How do you factor by grouping #30x^2 + 76x + 48 #?

2 Answers
Jun 7, 2015

#30x^2+76x+48#

#= 2(15x^2+38x+24)#

#= 2(15x^2+20x+18x+24)#

#= 2((15x^2+20x) + (18x+24))#

#= 2(5x(3x+4)+6(3x+4))#

#= 2(5x+6)(3x+4)#

How did I find a splitting of the middle #38x# term into #20x+18x# that would work?

The coefficients of #15x^2+38x+24# are:

#A=15#, #B=38#, #C=24#

We need to find a factorization of #AC=15*24=360# into a pair of factors whose sum is #B=38#.

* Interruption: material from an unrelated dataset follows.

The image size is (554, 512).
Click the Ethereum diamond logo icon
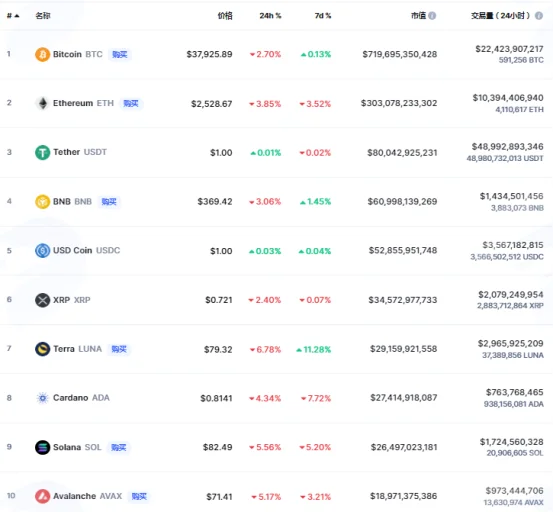[42, 103]
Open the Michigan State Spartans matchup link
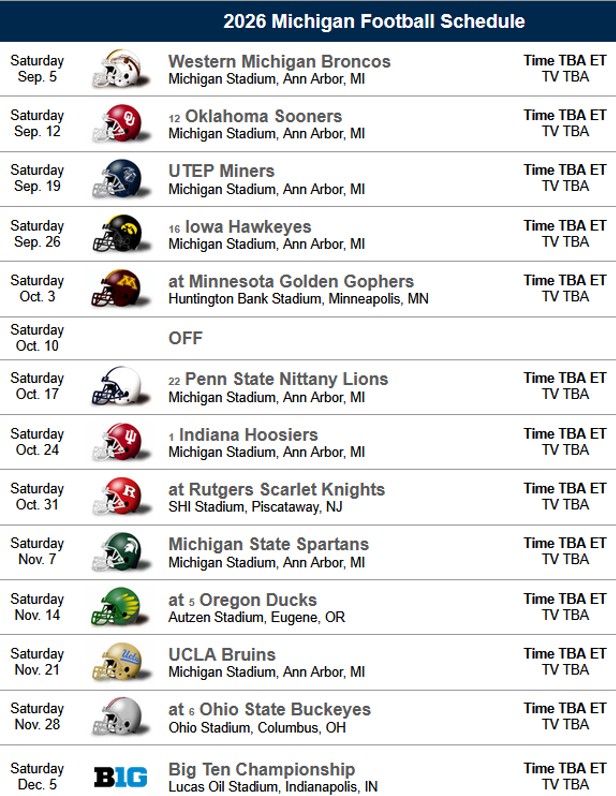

#15+24 = 39# is quite close to the #38# we want, so the pair of numbers we're looking for will be similarly close to one another. In fact, notice that #361 = 19^2# and #19+19 = 38# so
#(19-1)(19+1) = 19^2-1^2 = 361 - 1 = 360# as required.

Jun 7, 2015

#f(x) = 2(15x^2 + 38x + 24).#
If you like to avoid guessing, or avoid the lengthy factoring by grouping, use the systematic New AC Method.
#f(x) = 2a(x - p)(x - q)#
Convert f(x) to f'(x) = x^2 + 38x + 360. = (x - p')(x - q'). Compose factor pairs of a.c = 360. a and c have same sign. Proceed:...(15, 24)(18, 20). OK. This sum is 18 + 20 = 38 = b. Then, p' = 18 and q' = 20
Then #p = (p')/a = 18/15 = 6/5, and q = 20/15 = 4/3.#

Factored form:# f(x) = 30(x + 4/3)(x + 6/5) = 2(3x + 4)(5x + 6)#